On Recharging

Slamdance4

Adam Gentry, Contributing Writer

Dear Wide World,

Fortunately, today was quite a bit warmer than the icy deluge that was Saturday night, and by warmer, I mean it was in the mid-30’s (F) with the sun out. It’s strange how fast one grows grateful for the slightest hint of sun when it’s been absent for any length of time. My Monday will be packed with screenings, receptions and post-events, but today (Sunday) evolved into an unexpected day to recharge my batteries.

Kelly: A raw, true-life look at a young transsexual woman who decides to become a prostitute to support herself in Los Angeles. While Kelly’s story is somewhat compelling, it doesn’t include any kind of tangible goal for its subject. The film has a lot to say about what Kelly wants, but no clear focus on a central objective. Is it acceptance from her family? The chance to be a “movie star”? To free herself from drug addiction? To come to grips with her past? About two-thirds of the way into the film, there’s a wonderfully compelling bit where she outlines some tragic events from her past and finally forges an emotional connection with her audience. I wish more of the film featured similar material. Unfortunately, at film’s end, there are still too many questions and not enough answers.

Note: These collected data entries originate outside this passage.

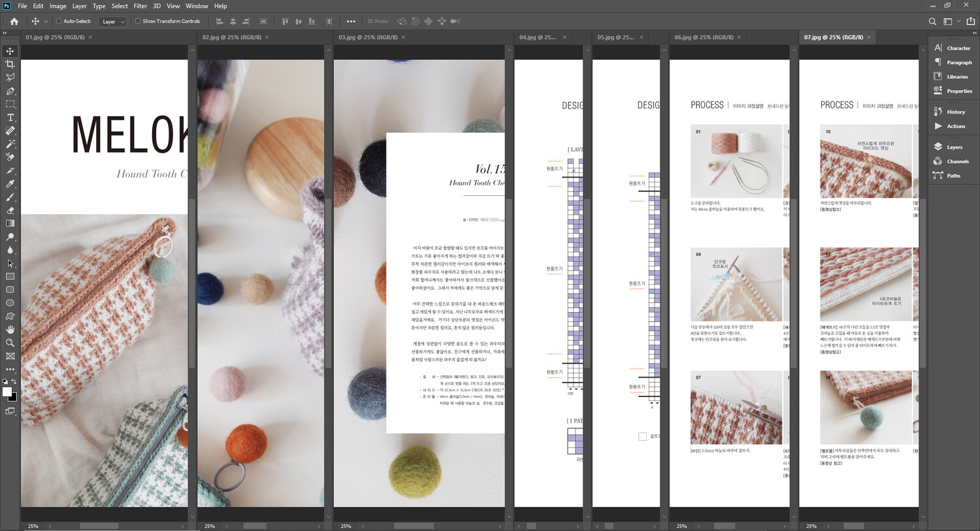Image resolution: width=980 pixels, height=531 pixels.
Task: Enable Show Transform Controls checkbox
Action: click(138, 22)
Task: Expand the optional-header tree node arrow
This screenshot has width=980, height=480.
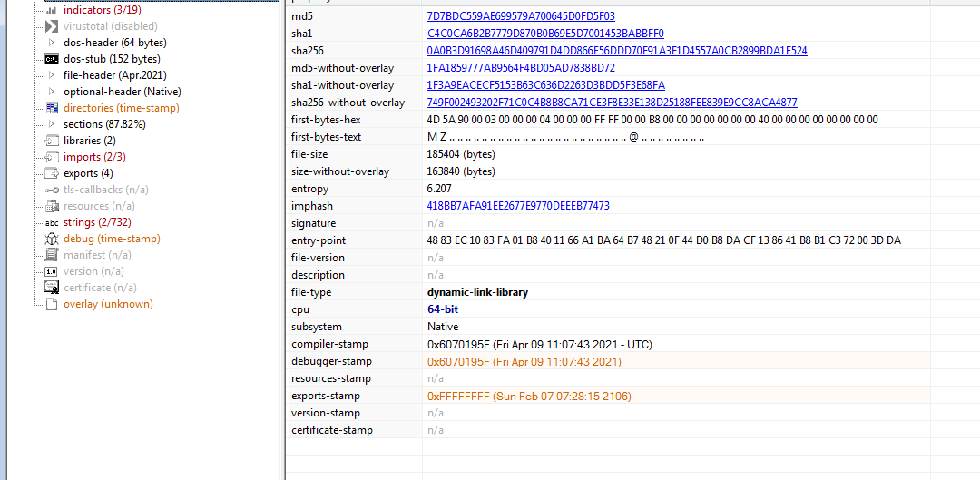Action: tap(52, 92)
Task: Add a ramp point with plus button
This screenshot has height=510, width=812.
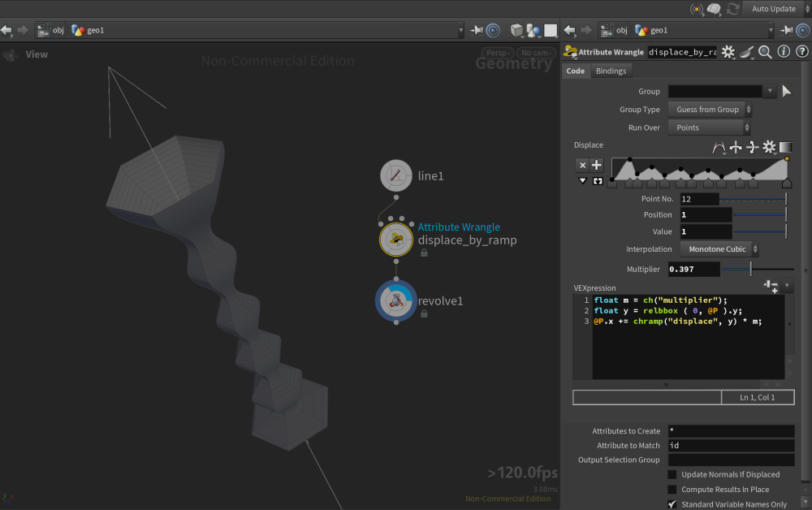Action: 597,165
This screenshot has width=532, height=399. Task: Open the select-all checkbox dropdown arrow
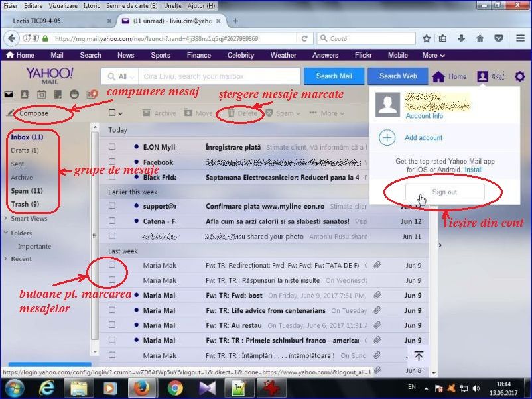(x=121, y=113)
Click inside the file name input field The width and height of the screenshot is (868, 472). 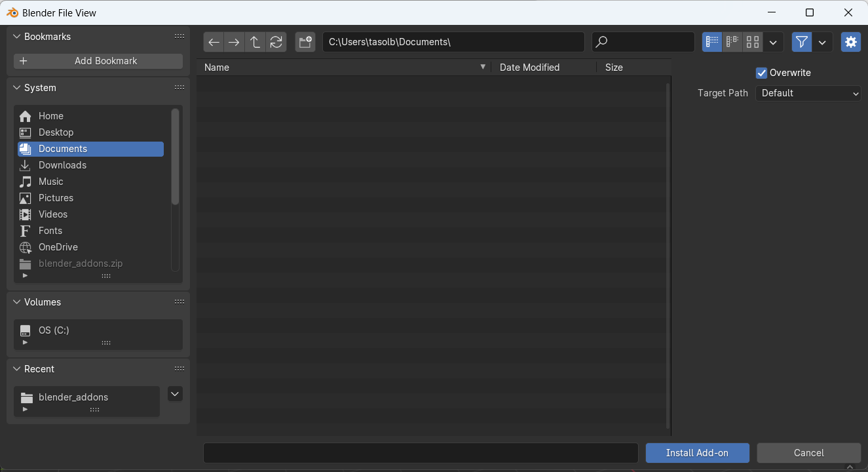(421, 452)
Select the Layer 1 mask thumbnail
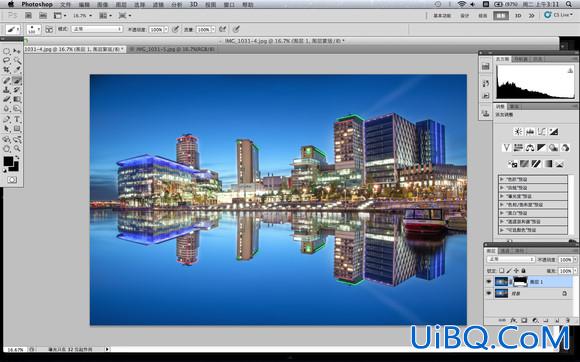This screenshot has width=580, height=362. point(520,282)
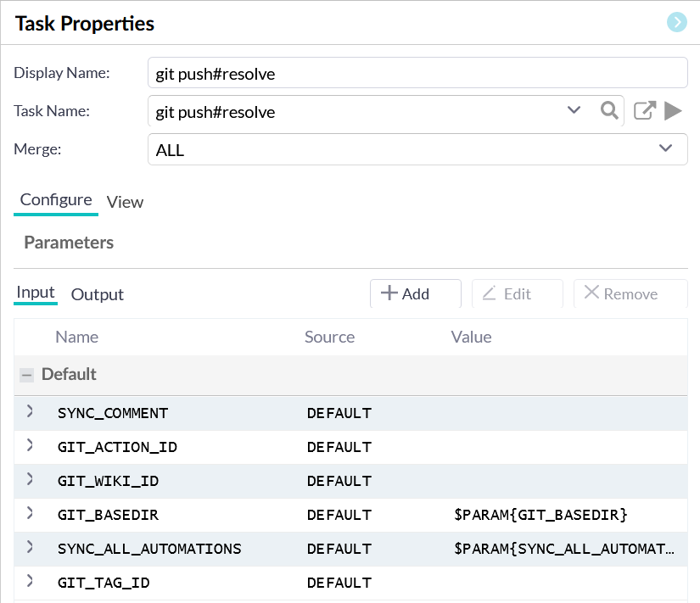The image size is (700, 603).
Task: Expand the SYNC_ALL_AUTOMATIONS row
Action: click(x=30, y=548)
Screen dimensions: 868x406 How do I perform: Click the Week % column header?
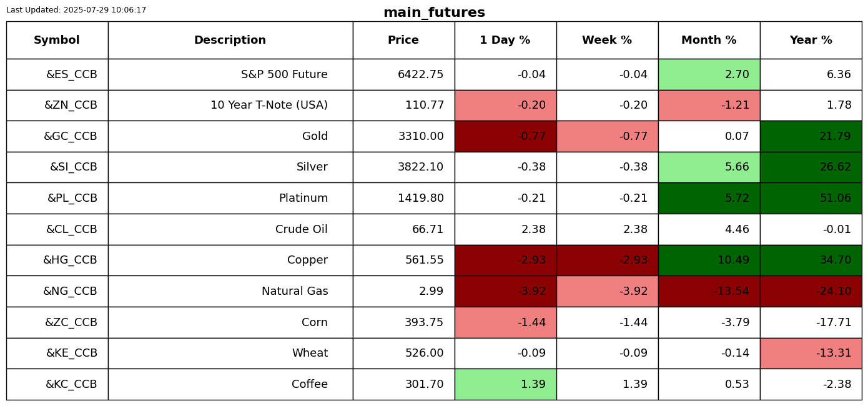pos(607,40)
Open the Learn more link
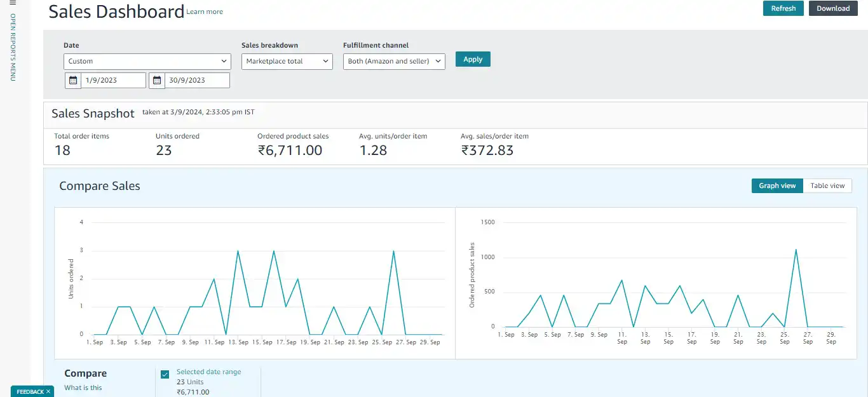 [205, 11]
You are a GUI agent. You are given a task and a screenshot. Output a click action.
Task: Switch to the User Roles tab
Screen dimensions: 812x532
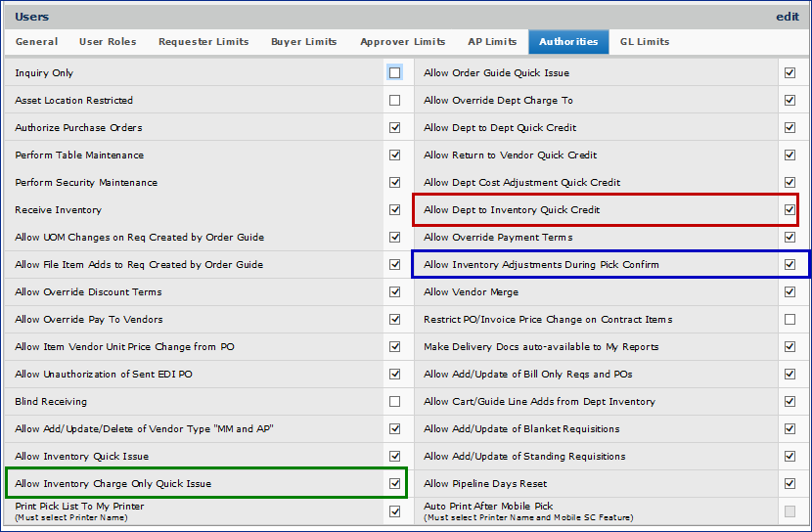pyautogui.click(x=108, y=42)
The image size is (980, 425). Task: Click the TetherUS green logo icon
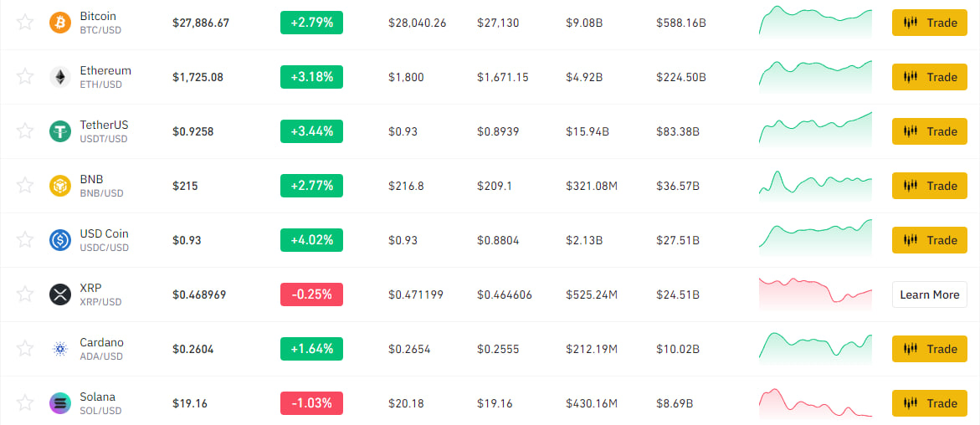click(60, 131)
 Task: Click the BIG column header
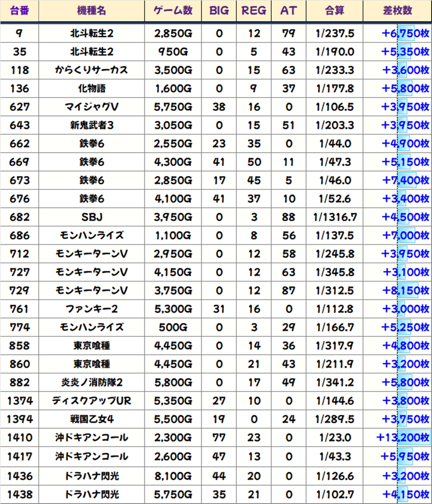pyautogui.click(x=219, y=11)
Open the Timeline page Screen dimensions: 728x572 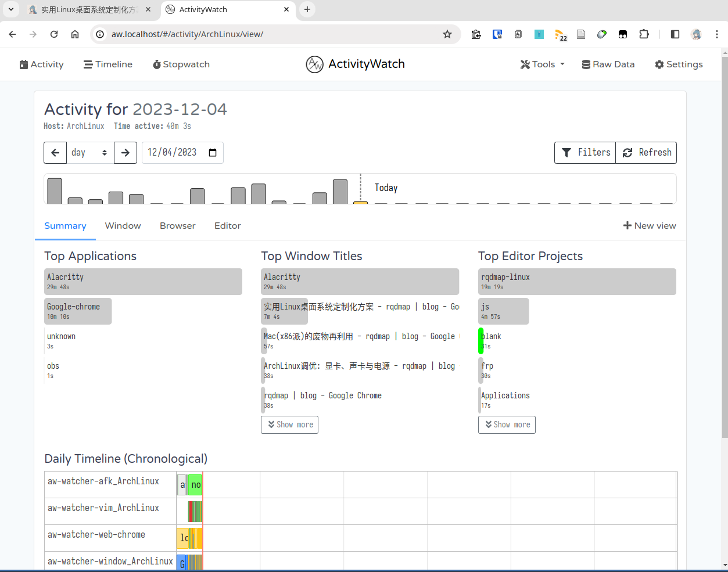(x=108, y=64)
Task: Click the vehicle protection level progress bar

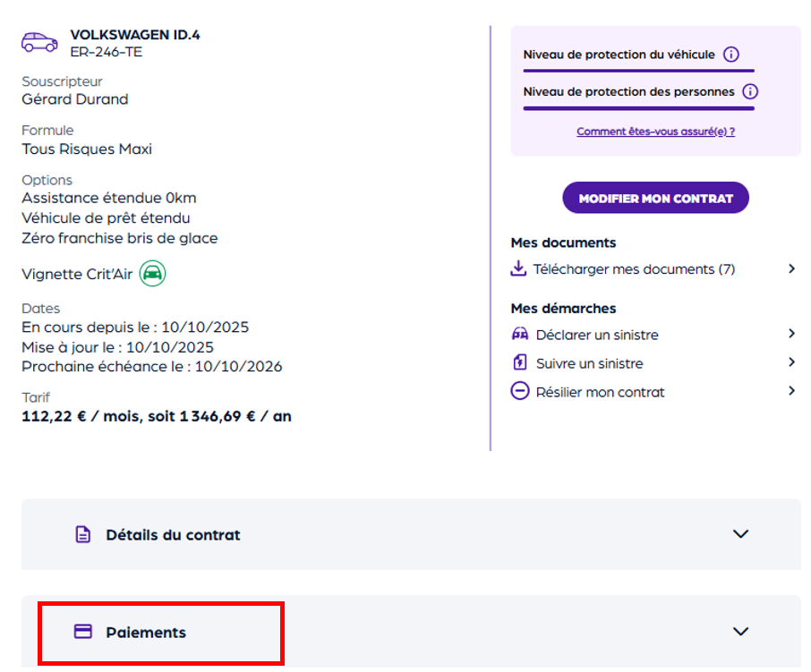Action: (x=638, y=70)
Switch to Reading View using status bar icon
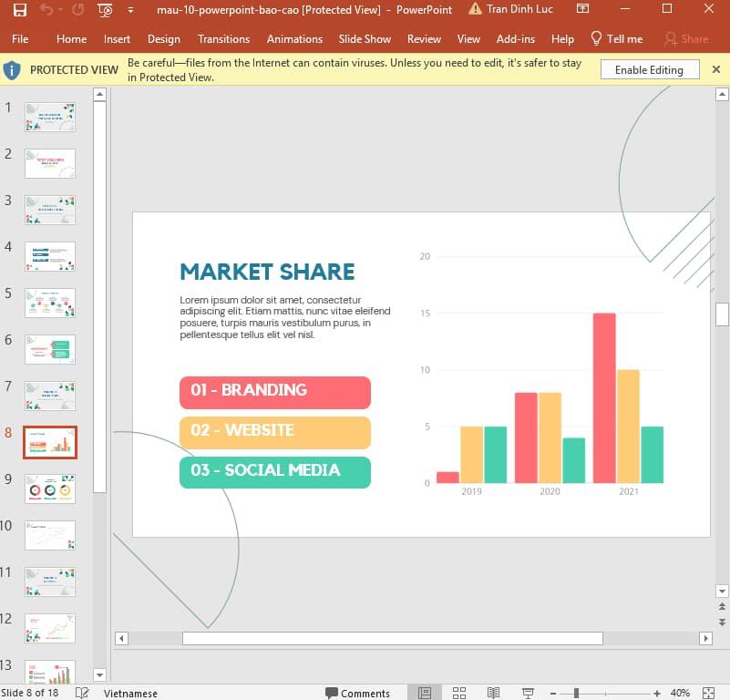 pos(493,693)
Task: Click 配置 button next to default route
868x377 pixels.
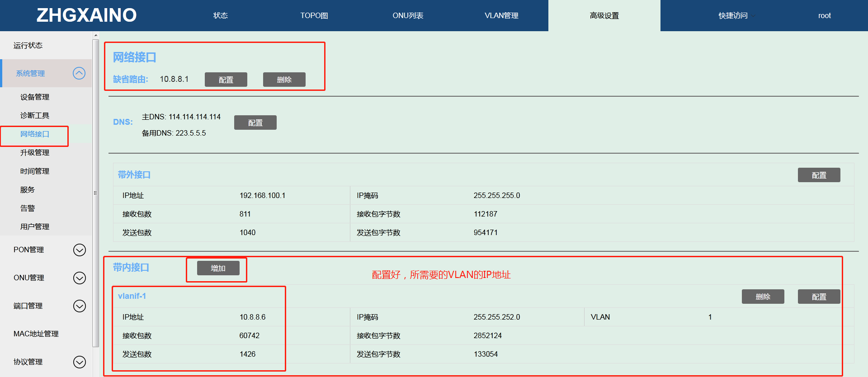Action: tap(226, 80)
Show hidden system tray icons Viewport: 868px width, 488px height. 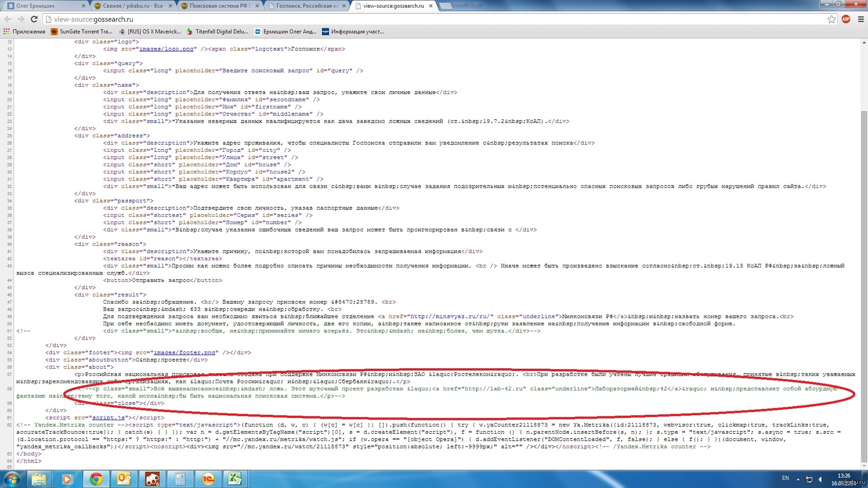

Coffee with Neil Young and Jonathan Demme: One of the cool things about film festivals is the chance to interact with artists who have directly influenced you. Academy Award-winning filmmaker Jonathan Demme (The Silence of the LambsPhiladelphia) and music legend Neil Young have a film at Slamdance 2012 and agreed to be a part of the festival’s “Coffee With…” series. The film, Neil Young Journeys, is their third collaboration, and is a look at the material from Young’s newest album, Le Noise. Where their previous films together focused on Young’s work with a band of musicians, this one revolves around his performance of the new material solo, with only his electric guitar for accompaniment. I’m hoping to catch a repeat showing of the film on Tuesday.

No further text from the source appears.